Orthostatic hypotension and syncope have been reported in atomoxetine clinical studies. Use caution when administering atomoxetine to patients who have a history of orthostatic or postural hypotension, or any condition that may predispose a patient to postural hypotension, hypovolemia, low blood pressure, antihypertensive medications, dehydration, or abrupt heart rate or blood pressure changes.

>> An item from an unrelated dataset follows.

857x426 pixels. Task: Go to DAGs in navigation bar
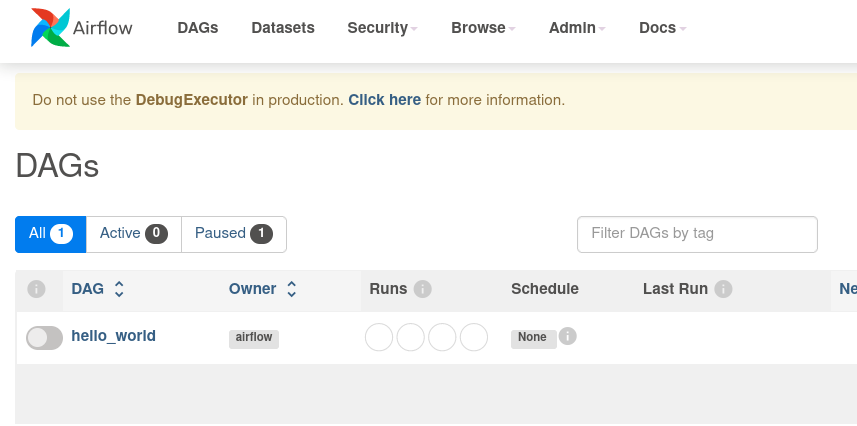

Atomoxetine is classified as FDA pregnancy risk category C. There are no human studies to establish safety of atomoxetine during pregnancy. In rabbit organogenesis studies, decreases in live fetuses, increases in early resorption and slight maternal toxicity were noted at doses 23 times the maximum human dose (MHD) (100 mg/kg/day). The AUC of atomoxetine at this dose in rabbits is estimated to be 3.3 times (extensive metabolizers) and 0.4 times (poor metabolizers) the MHD. The no-effect dose for these findings was 30 mg/kg/day. In rat studies spanning the period 10 weeks prior to mating until lactation, decreases in pup weight and survival were seen at 25 mg/kg/day (but not 13 mg/kg/day). Incomplete ossifications were noted at 40 but not 20 mg/kg/day. Rat studies have not shown impairment of fertility during use of atomoxetine doses 6 times the MHD. According to one brief correspondence, 3 pregnancies have occurred during adult clinical trials of atomoxetine, with 2 pregnancies resulting in healthy newborns, and 1 unknown outcome because the patient was lost to follow-up. Due to a lack of pregnancy outcome data, atomoxetine should be used during pregnancy only if the potential benefit justifies the potential risk to the fetus. The effect of atomoxetine on labor and delivery is unknown.

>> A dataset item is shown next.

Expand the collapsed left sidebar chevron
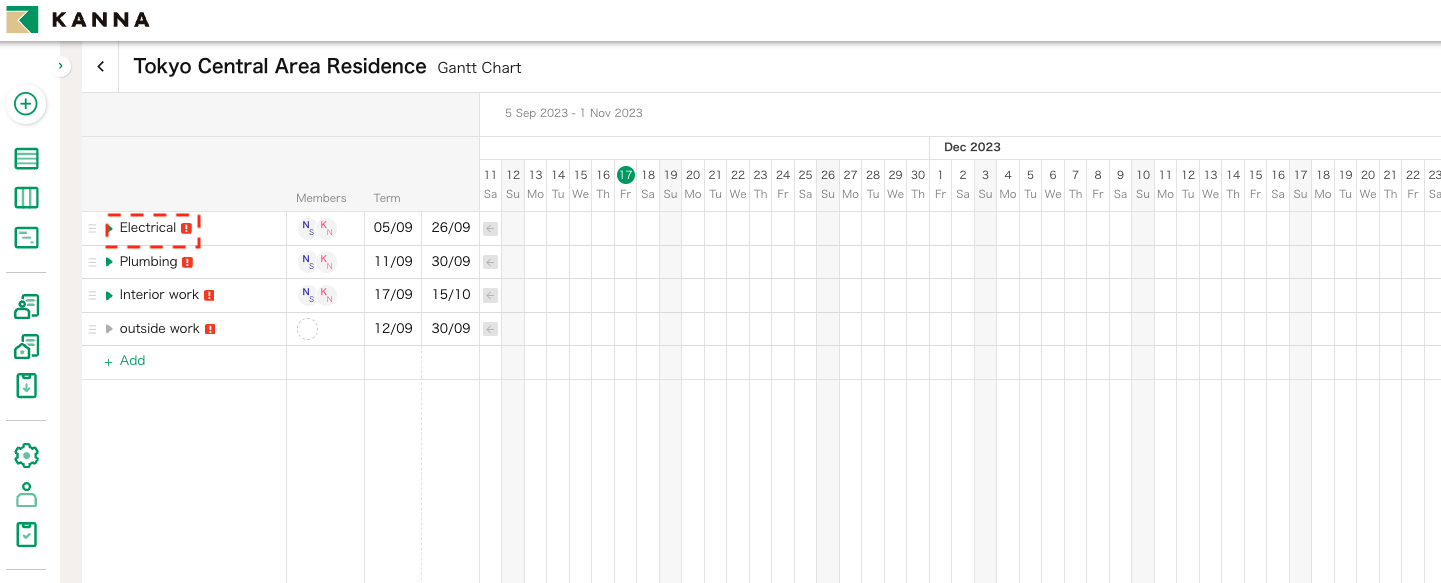[x=60, y=64]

According to the manufacturer, it is not known if atomoxetine is excreted into human breast milk and caution should be exercised when administering the drug to a woman who is breast-feeding. Atomoxetine is excreted into the milk of rats. The low molecular weight and long half-life of the drug suggest that excretion into human breast milk is likely. If atomoxetine therapy cannot be avoided during breast-feeding, the nursing infant should be monitored for signs of potential toxicity, including abdominal pain, constipation, and dyspepsia. Although methylphenidate may be considered as an alternative to atomoxetine in breast-feeding women, the medical use of stimulant medications has not been evaluated by the American Academy of Pediatrics (AAP); the AAP considers stimulants such as amphetamines, when used as drugs of abuse, to be contraindicated in breast-feeding due to concerns of irritability and poor sleeping pattern in the infant. Consider the benefits of breast-feeding, the risk of potential infant drug exposure, and the risk of an untreated or inadequately treated condition. If a breast-feeding infant experiences an adverse effect related to a maternally ingested drug, health care providers are encouraged to report the adverse effect to the FDA.

The pharmacokinetics, safety and efficacy regarding the use of atomoxetine in the geriatric population has not been evaluated in controlled clinical trials. No prospective trials have been published which address the use of atomoxetine in sufficient numbers of adults 50 years and older, and thus atomoxetine is not considered a first-line therapy for the geriatric population.